The problem wasn’t necessarily my responsibilities, but rather, my belief that real life could only start once they were gone.
Sometime this year, I just got tired of waiting. I started noticing that the long awaited breaks I had idealized didn’t actually feel like relief. I still found something to be anxious about and my only accomplishment that felt “productive enough” was going to Solidcore. Relaxation felt conditional, like something I needed to earn by completing my to-do list, which was genuinely never-ending. And thus, I realized that my restlessness came from how my idea of peace required a clean slate.
This revelation didn’t make the tasks in front of me disappear, but they felt less suffocating once I stopped treating my happiness as contingent on their completion. And ultimately, I realized that there’s no divine rulebook that determines the conditions in which of my happiness could exist.

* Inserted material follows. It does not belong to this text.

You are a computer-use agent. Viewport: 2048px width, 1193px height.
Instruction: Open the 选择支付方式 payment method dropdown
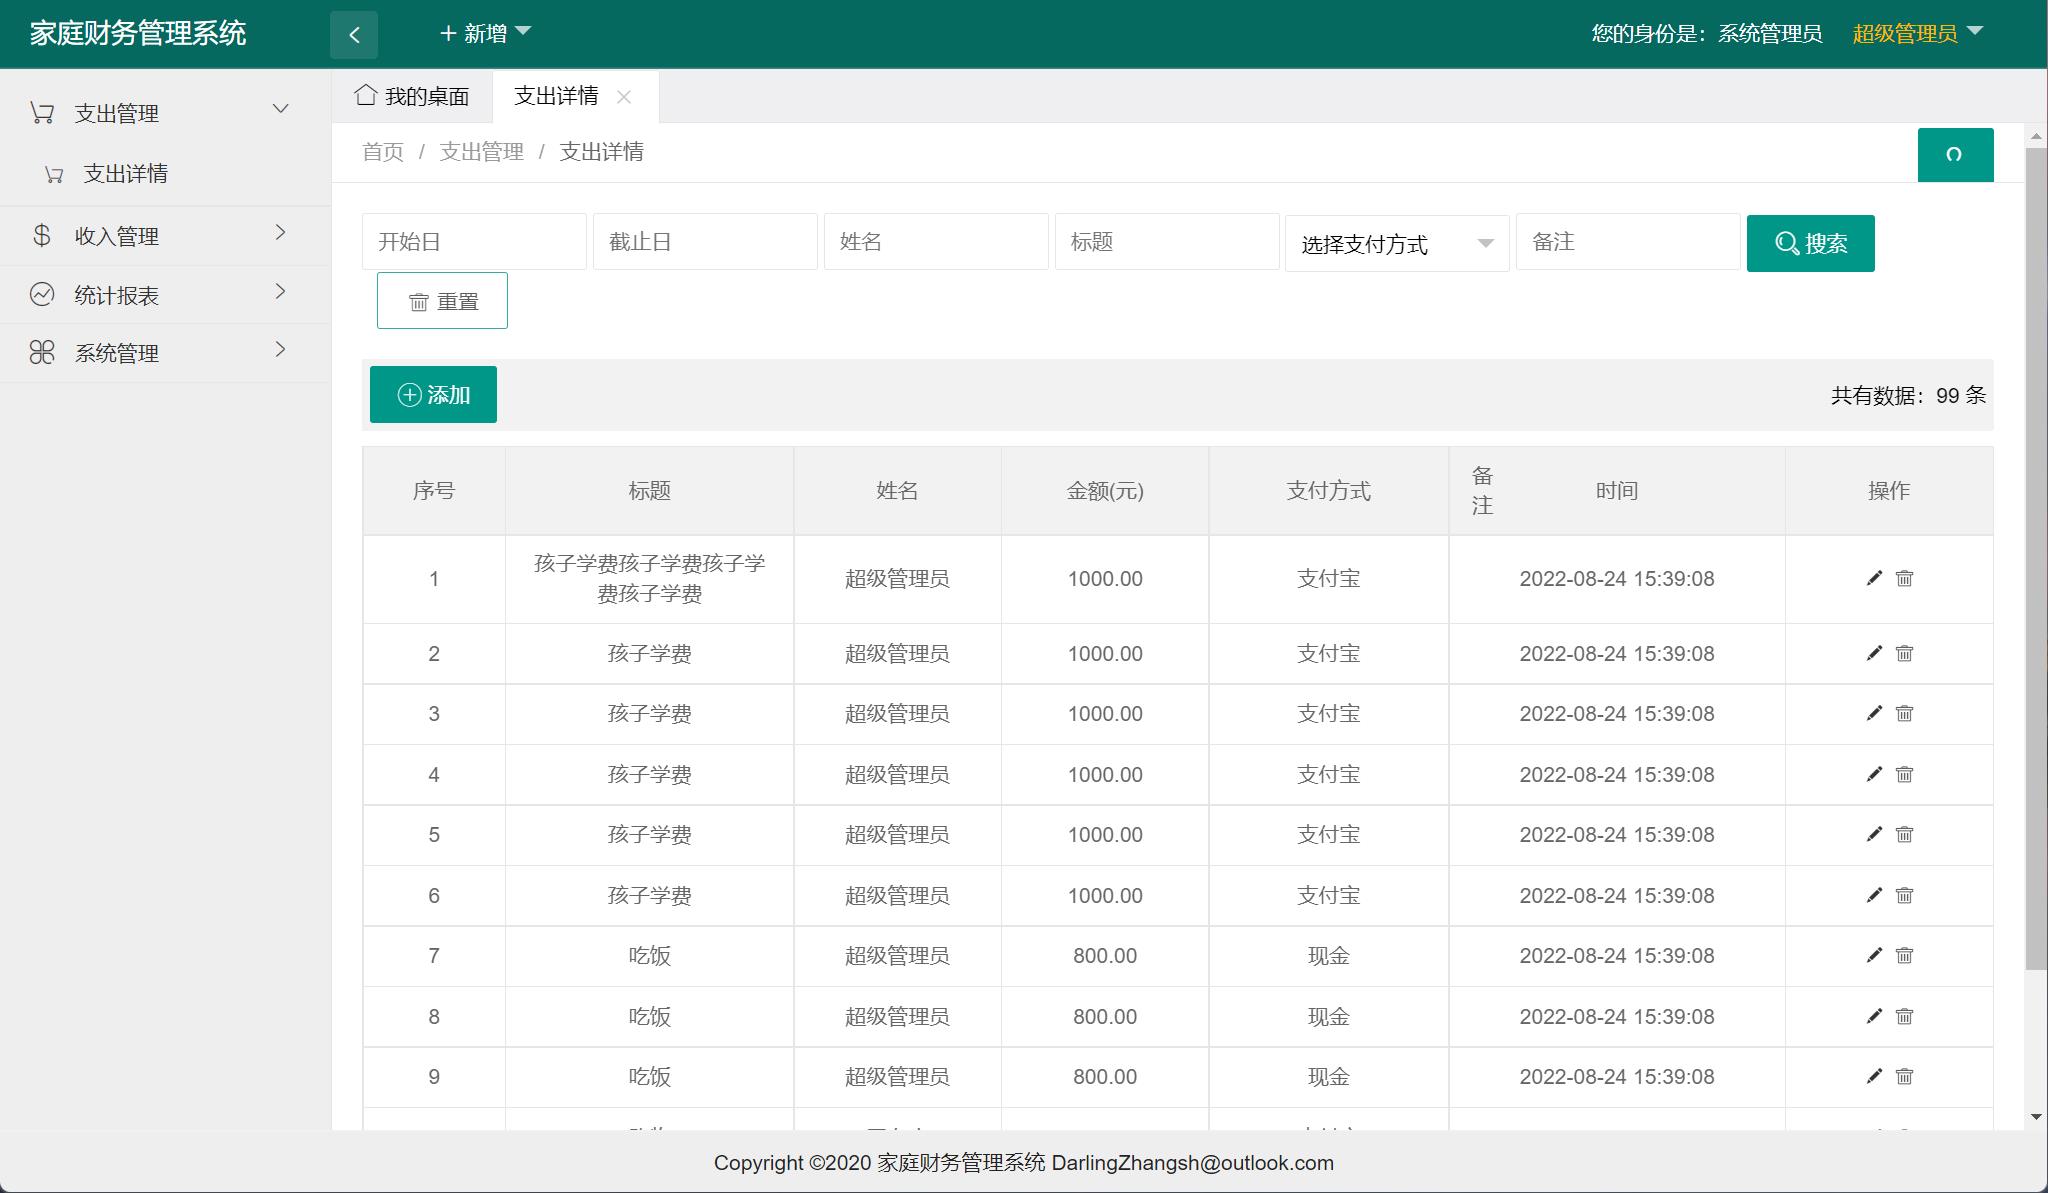coord(1396,242)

Here’s what nobody tells you, or maybe you just don’t hear it until you’re ready: after college there are jobs, then mortgages, then aging parents and health insurance and approximately hundreds of other ongoing situations that do not resolve. Life does not reach a state of completion. The clean slate is not coming. At some point, you have to make peace with the fact that about seventy percent of any day is just stuff you have to get through, whether it’s errands or obligations. Things that aren’t fun but need to be done. That’s not a bad life, just real life.
The other thirty percent, moments for yourself that actually feel good, become more satisfying when you’re not preoccupied with wishing that they were longer.
My mindset, I’ve learned, is just procrastinating on being happy. It tells you that you’ll enjoy your life when things are in order, but they never are. So you wait to feel happy, and that moment is always just past the next deadline, just on the other side of whatever’s making this week feel impossible. The only way out is to love life as it is, wherever we’re at.